Schriftliche Aufgabe – Gib die gesamte folgende Auflistung als Markdown-Tabelle mit den Spalten „Nummer“ und „Eintrag“ aus. Leerzeilen entfallen.

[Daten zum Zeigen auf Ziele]
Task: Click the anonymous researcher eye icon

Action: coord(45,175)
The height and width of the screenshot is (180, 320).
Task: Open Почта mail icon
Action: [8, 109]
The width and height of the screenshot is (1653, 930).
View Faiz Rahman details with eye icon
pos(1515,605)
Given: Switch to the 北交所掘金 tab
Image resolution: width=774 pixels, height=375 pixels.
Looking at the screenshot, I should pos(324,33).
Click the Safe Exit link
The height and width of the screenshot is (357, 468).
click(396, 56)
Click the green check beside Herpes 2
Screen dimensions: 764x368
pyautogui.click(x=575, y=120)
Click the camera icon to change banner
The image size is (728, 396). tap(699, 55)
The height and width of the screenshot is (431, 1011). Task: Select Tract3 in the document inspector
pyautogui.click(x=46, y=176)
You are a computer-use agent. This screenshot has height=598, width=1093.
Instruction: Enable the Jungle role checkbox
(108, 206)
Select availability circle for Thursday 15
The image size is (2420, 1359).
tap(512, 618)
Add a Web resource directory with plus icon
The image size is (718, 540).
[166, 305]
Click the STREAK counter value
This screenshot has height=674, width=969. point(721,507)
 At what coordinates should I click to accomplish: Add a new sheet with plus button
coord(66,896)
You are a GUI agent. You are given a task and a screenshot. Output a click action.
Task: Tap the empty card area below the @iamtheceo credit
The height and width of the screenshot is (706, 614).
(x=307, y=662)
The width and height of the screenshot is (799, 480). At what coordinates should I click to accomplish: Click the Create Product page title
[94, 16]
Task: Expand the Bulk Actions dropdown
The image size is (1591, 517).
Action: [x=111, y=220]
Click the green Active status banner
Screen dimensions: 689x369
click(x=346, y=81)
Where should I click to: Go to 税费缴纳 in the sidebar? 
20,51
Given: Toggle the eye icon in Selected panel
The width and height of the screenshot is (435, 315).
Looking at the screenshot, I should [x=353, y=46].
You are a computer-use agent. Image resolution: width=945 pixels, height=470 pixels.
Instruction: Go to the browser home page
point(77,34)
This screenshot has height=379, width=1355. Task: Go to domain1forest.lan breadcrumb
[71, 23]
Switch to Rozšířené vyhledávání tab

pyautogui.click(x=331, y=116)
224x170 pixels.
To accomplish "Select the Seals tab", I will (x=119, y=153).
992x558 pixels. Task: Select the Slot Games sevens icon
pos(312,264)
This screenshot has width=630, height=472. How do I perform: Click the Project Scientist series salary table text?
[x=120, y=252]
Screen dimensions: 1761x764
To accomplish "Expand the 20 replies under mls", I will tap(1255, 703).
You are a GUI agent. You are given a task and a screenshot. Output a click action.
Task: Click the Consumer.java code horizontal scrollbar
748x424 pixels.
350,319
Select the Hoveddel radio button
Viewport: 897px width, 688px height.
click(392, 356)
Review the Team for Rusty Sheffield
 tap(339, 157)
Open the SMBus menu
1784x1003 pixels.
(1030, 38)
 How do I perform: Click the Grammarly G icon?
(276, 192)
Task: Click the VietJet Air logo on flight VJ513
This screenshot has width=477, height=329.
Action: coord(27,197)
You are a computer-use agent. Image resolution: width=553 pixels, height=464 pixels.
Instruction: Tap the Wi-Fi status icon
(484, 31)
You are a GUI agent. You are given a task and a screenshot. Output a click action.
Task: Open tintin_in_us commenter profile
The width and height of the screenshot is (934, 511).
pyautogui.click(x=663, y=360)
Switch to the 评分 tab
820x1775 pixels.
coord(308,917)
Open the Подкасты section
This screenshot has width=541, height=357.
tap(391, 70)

Ergebnis –
| Nummer | Eintrag |
|---|---|
| 1 | Task: Click the anonymous researcher eye icon |
| 2 | Action: coord(45,175) |
| 3 | The height and width of the screenshot is (180, 320). |
| 4 | Task: Open Почта mail icon |
| 5 | Action: [8, 109] |
| 6 | The width and height of the screenshot is (1653, 930). |
| 7 | View Faiz Rahman details with eye icon |
| 8 | pos(1515,605) |
| 9 | Given: Switch to the 北交所掘金 tab |
| 10 | Image resolution: width=774 pixels, height=375 pixels. |
| 11 | Looking at the screenshot, I should pos(324,33). |
| 12 | Click the Safe Exit link |
| 13 | The height and width of the screenshot is (357, 468). |
| 14 | click(396, 56) |
| 15 | Click the green check beside Herpes 2 |
| 16 | Screen dimensions: 764x368 |
| 17 | pyautogui.click(x=575, y=120) |
| 18 | Click the camera icon to change banner |
| 19 | The image size is (728, 396). tap(699, 55) |
| 20 | The height and width of the screenshot is (431, 1011). Task: Select Tract3 in the document inspector |
| 21 | pyautogui.click(x=46, y=176) |
| 22 | You are a computer-use agent. This screenshot has height=598, width=1093. |
| 23 | Instruction: Enable the Jungle role checkbox |
| 24 | (108, 206) |
| 25 | Select availability circle for Thursday 15 |
| 26 | The image size is (2420, 1359). |
| 27 | tap(512, 618) |
| 28 | Add a Web resource directory with plus icon |
| 29 | The image size is (718, 540). |
| 30 | [166, 305] |
| 31 | Click the STREAK counter value |
| 32 | This screenshot has height=674, width=969. point(721,507) |
| 33 |  At what coordinates should I click to accomplish: Add a new sheet with plus button |
| 34 | coord(66,896) |
| 35 | You are a GUI agent. You are given a task and a screenshot. Output a click action. |
| 36 | Task: Tap the empty card area below the @iamtheceo credit |
| 37 | The height and width of the screenshot is (706, 614). |
| 38 | (x=307, y=662) |
| 39 | The width and height of the screenshot is (799, 480). At what coordinates should I click to accomplish: Click the Create Product page title |
| 40 | [94, 16] |
| 41 | Task: Expand the Bulk Actions dropdown |
| 42 | The image size is (1591, 517). |
| 43 | Action: [x=111, y=220] |
| 44 | Click the green Active status banner |
| 45 | Screen dimensions: 689x369 |
| 46 | click(x=346, y=81) |
| 47 | Where should I click to: Go to 税费缴纳 in the sidebar?  |
| 48 | 20,51 |
| 49 | Given: Toggle the eye icon in Selected panel |
| 50 | The width and height of the screenshot is (435, 315). |
| 51 | Looking at the screenshot, I should [x=353, y=46]. |
| 52 | You are a computer-use agent. Image resolution: width=945 pixels, height=470 pixels. |
| 53 | Instruction: Go to the browser home page |
| 54 | point(77,34) |
| 55 | This screenshot has height=379, width=1355. Task: Go to domain1forest.lan breadcrumb |
| 56 | [71, 23] |
| 57 | Switch to Rozšířené vyhledávání tab |
| 58 | pyautogui.click(x=331, y=116) |
| 59 | 224x170 pixels. |
| 60 | To accomplish "Select the Seals tab", I will (x=119, y=153). |
| 61 | 992x558 pixels. Task: Select the Slot Games sevens icon |
| 62 | pos(312,264) |
| 63 | This screenshot has width=630, height=472. How do I perform: Click the Project Scientist series salary table text? |
| 64 | [x=120, y=252] |
| 65 | Screen dimensions: 1761x764 |
| 66 | To accomplish "Expand the 20 replies under mls", I will tap(1255, 703). |
| 67 | You are a GUI agent. You are given a task and a screenshot. Output a click action. |
| 68 | Task: Click the Consumer.java code horizontal scrollbar |
| 69 | 748x424 pixels. |
| 70 | 350,319 |
| 71 | Select the Hoveddel radio button |
| 72 | Viewport: 897px width, 688px height. |
| 73 | click(392, 356) |
| 74 | Review the Team for Rusty Sheffield |
| 75 |  tap(339, 157) |
| 76 | Open the SMBus menu |
| 77 | 1784x1003 pixels. |
| 78 | (1030, 38) |
| 79 |  How do I perform: Click the Grammarly G icon? |
| 80 | (276, 192) |
| 81 | Task: Click the VietJet Air logo on flight VJ513 |
| 82 | This screenshot has width=477, height=329. |
| 83 | Action: coord(27,197) |
| 84 | You are a computer-use agent. Image resolution: width=553 pixels, height=464 pixels. |
| 85 | Instruction: Tap the Wi-Fi status icon |
| 86 | (484, 31) |
| 87 | You are a GUI agent. You are given a task and a screenshot. Output a click action. |
| 88 | Task: Open tintin_in_us commenter profile |
| 89 | The width and height of the screenshot is (934, 511). |
| 90 | pyautogui.click(x=663, y=360) |
| 91 | Switch to the 评分 tab |
| 92 | 820x1775 pixels. |
| 93 | coord(308,917) |
| 94 | Open the Подкасты section |
| 95 | This screenshot has width=541, height=357. |
| 96 | tap(391, 70) |